> [PAGE]

━━━━━━━━━━

The 1980 big-screen Flash Gordon never improves on its first five minutes, which follows a cackly villain with a pulse-pounding credits sequence, setting Queen's rock-operatic title song to rapid flashes of Alex Raymond's original comic strip. That opening is beyond awesome, establishing a classic heroic sweep and modern thump. But Flash Gordon quickly turns to self-conscious camp, as was the habit of its producer (notorious cheese-merchant Dino De Laurentiis) and screenwriter (Batman TV scribe Lorenzo Semple Jr.). Director Mike Hodges, taking a break from gritty British crime pictures, adds the overly pompous tone, familiar to far too many '80s science-fiction/fantasy films. The screen bulges with bloat.

━━━━━━━━━━

> [RECORDED INFORMATION]
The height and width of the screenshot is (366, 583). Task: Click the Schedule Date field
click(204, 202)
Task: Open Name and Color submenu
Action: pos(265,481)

━━━━━━━━━━

> [EXERCISE AIM]
Copy the Flash Gordon review from "The 1980 big-screen" to "bulges with bloat.", replacing "pompous" with "grandiose". The material plays no part in this.

> [WRITTEN RESPONSE]
The 1980 big-screen Flash Gordon never improves on its first five minutes, which follows a cackly villain with a pulse-pounding credits sequence, setting Queen's rock-operatic title song to rapid flashes of Alex Raymond's original comic strip. That opening is beyond awesome, establishing a classic heroic sweep and modern thump. But Flash Gordon quickly turns to self-conscious camp, as was the habit of its producer (notorious cheese-merchant Dino De Laurentiis) and screenwriter (Batman TV scribe Lorenzo Semple Jr.). Director Mike Hodges, taking a break from gritty British crime pictures, adds the overly grandiose tone, familiar to far too many '80s science-fiction/fantasy films. The screen bulges with bloat.